BGH zum Dieselskandal: Lea­sing hat einen eigenen Wert

16.09.2021

Wer ein vom VW-Abgasskandal betroffenes Fahrzeug geleast hat, hat keinen Anspruch auf Erstattung der Leasingraten. Der Vorteil des Leasingvertrags hat sich laut BGH realisiert, wenn das Fahrzeug über die gesamte Leasingzeit nutzbar war. 

Diesel-Kläger, die ein vom VW-Abgasskandal betroffenes Auto geleast haben, bekommen geleisteten Leasingraten nicht zurück. Anders als beim Autokauf gibt es hier keinen Anlass für Schadensersatz, wie der Bundesgerichtshof (BGH) am Donnerstag entschied (Urt. v. 16.09.2021, Az. VII ZR 192/20). Damit haben sich die Karlsruher Richterinnen und Richter zum ersten Mal mit der Frage beschäftigt, ob auch Leasingnehmerinnen und -nehmer im Dieselskandal Ansprüche geltend machen können.

Im konkreten Fall hatte der Kläger aus Baden-Württemberg seinen Audi mit dem Skandalmotor EA189 vier Jahre lang geleast und dann gekauft. Außer den Leasing-Raten wollte er - abzüglich einer Nutzungsentschädigung für die gefahrenen Kilometer - den Kaufpreis zurück. Laut BGH habe der Kläger mit dem Abschluss des Leasingvertrags aber eine vom Kauf grundverschiedene Investitionsentscheidung getroffen, die es rechtfertige, den anzurechnenden Nutzungsvorteil anders als beim Kauf zu bestimmen. 

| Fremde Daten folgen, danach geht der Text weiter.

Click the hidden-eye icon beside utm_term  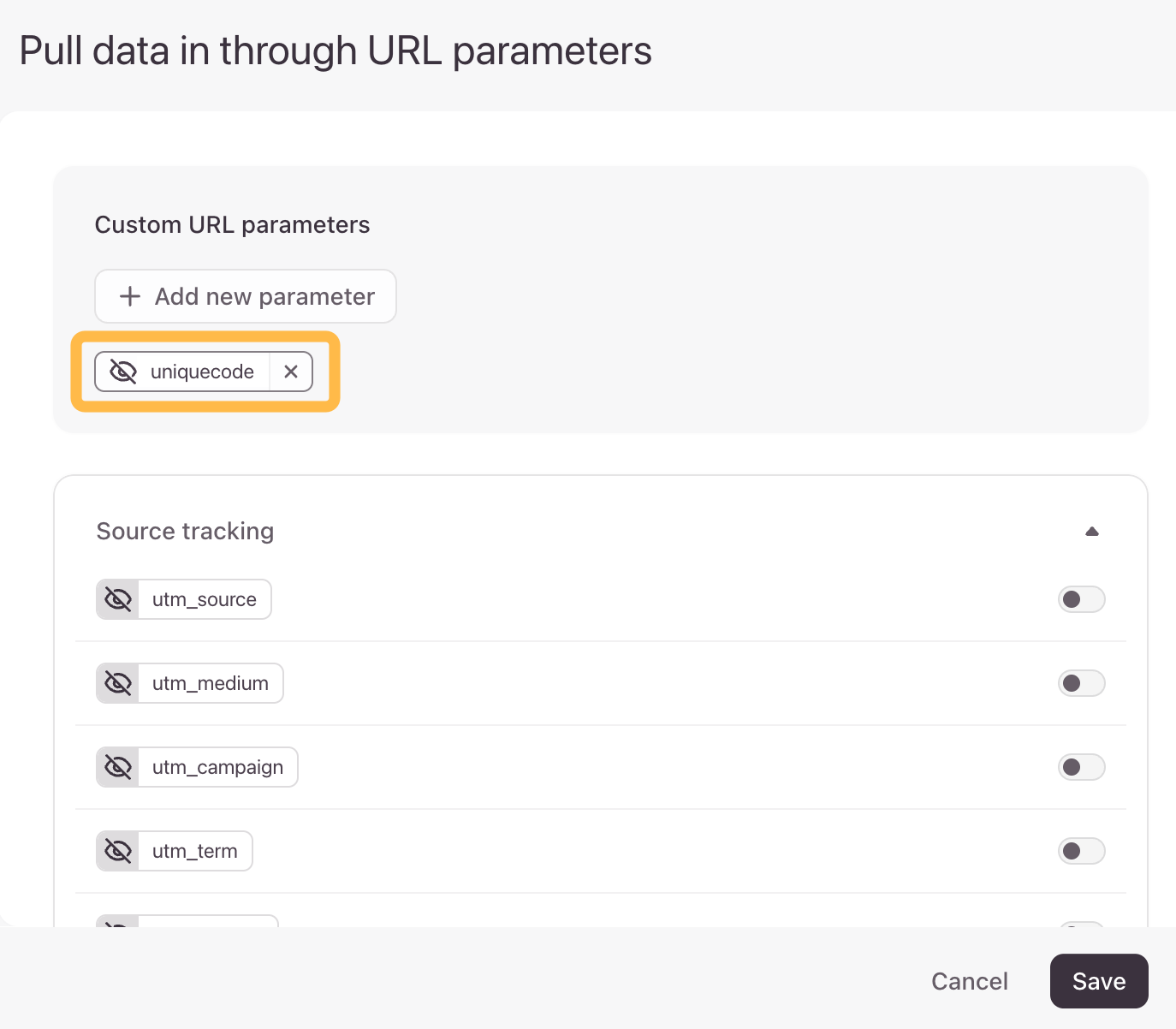point(118,851)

Beim Leasing erwerbe man das Recht, ein Auto für eine bestimmte Zeit zu den mit dem Leasinggeber vereinbarten Bedingungen zu nutzen. Sei die Nutzung über die vereinbarte Dauer uneingeschränkt möglich gewesen, habe der Kunde den Vorteil, für den er bezahlt habe, voll realisieren können. Der Vorteil kompensiere in diesem Fall den gesamten mit den Leasingzahlungen verbundenen finanziellen Nachteil. "Dies entspricht der Situation eines Fahrzeugkäufers, der die Laufleistungserwartung des Fahrzeugs ausgeschöpft hat", so der BGH in einer Mitteilung. Eine Ausnahme ist für den BGH höchstens denkbar, wenn von vornherein die spätere Übernahme des Autos vereinbart wurde. Über diese Konstellation war aber nicht zu entscheiden.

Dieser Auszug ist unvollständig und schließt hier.